Dans son analyse, Julia de Funès rappelle, dans l'émission "Culture médias", que la bienveillance ne consiste pas à éviter le désaccord. Ainsi, l'être humain semblerait basculer facilement vers la complaisance.
Entre la bienveillance et la complaisance, il n'y a qu'un pas. La philosophe Julia de Funès explique une idée assez simple. Aujourd’hui, on parle beaucoup de bienveillance, mais on finit parfois par la confondre avec la complaisance. Dans les environnements professionnels comme dans les relations personnelles, elle est essentielle. Pourtant, Julia de Funès met en garde contre une utilisation excessive et mal comprise de ce concept. "C'est vraiment deux attitudes dans le monde qui sont complètement différentes", explique-t-elle.
D'une attitude à l'autre
Or, comme le rappelle la philosophe, la véritable bienveillance implique au contraire le courage de la parole.
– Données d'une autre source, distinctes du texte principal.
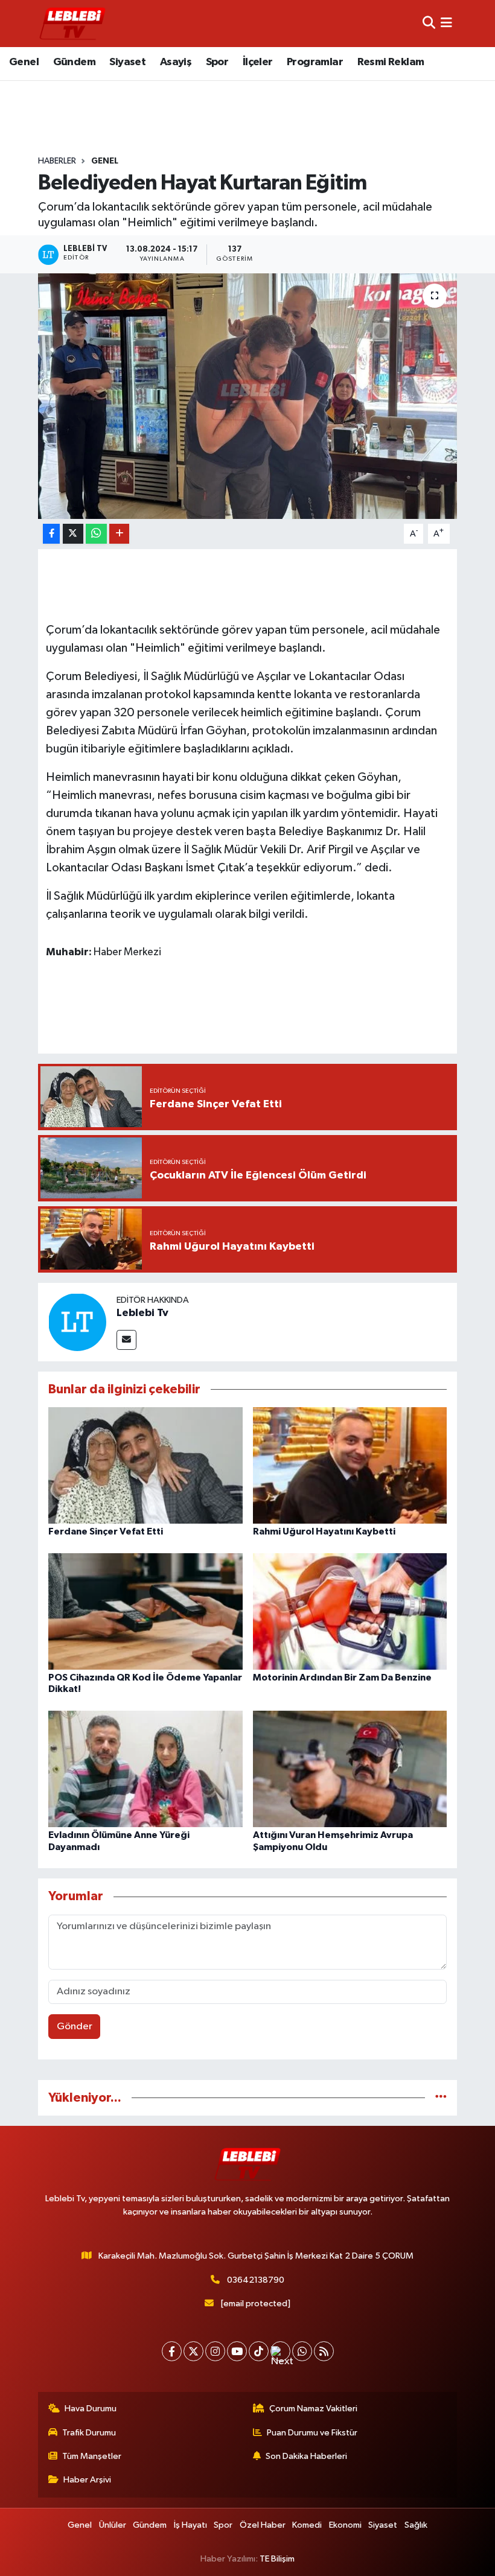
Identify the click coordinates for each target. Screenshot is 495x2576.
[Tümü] (441, 2098)
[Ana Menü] (446, 23)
Être bienveillant, ce n’est pas éviter le conflit, mais savoir écouter l’autre, prendre au sérieux ses idées, et oser les confronter. Dire à quelqu’un que son raisonnement est discutable ou incomplet n’est pas une attaque, mais une preuve de considération. Par exemple, si quelqu’un se trompe, lui dire avec respect peut l’aider à progresser.
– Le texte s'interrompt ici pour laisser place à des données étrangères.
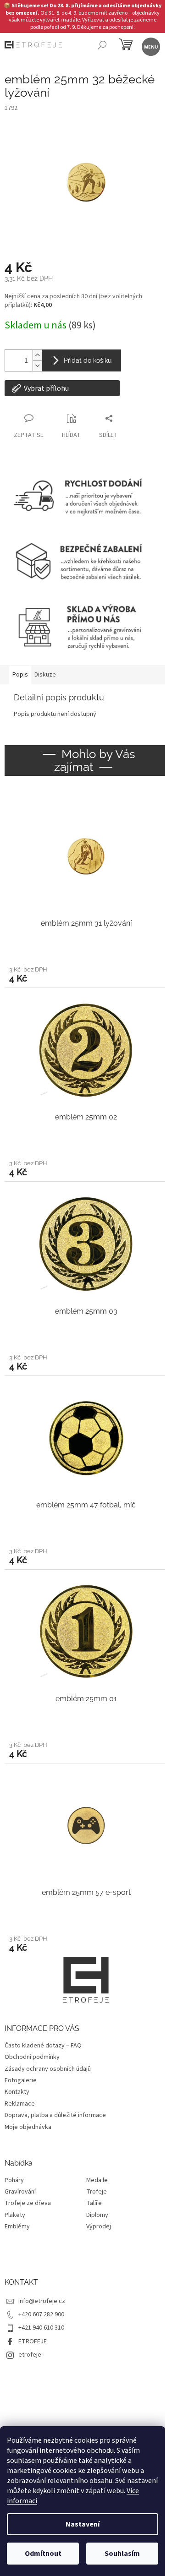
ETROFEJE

Le problème, c’est que beaucoup de personnes n’osent plus critiquer ou contredire. Elles ont peur de paraître méchantes ou négatives et finissent par ne rien dire. "Les gens n'osent plus trop dire ce qu'ils pensent à leurs collaborateurs, à leurs équipes, à leur amis, de peur de passer pour quelqu'un de négatif, de critique, de méchant. Donc on préfère ne plus rien dire, on rentre dans le non-dit", a-t-elle constaté.
Déjà, Aristote définissait la vérité comme ce qui dépasse les contradictions. Autrement dit, c’est dans la confrontation des points de vue que naissent les idées les plus justes. Donc, la vraie bienveillance, ce n’est pas être toujours d’accord ou éviter les conflits. C’est au contraire oser dire les choses, mais avec respect. La complaisance, elle, consiste à se taire pour éviter tout problème et au final, cela peut faire plus de mal que de bien.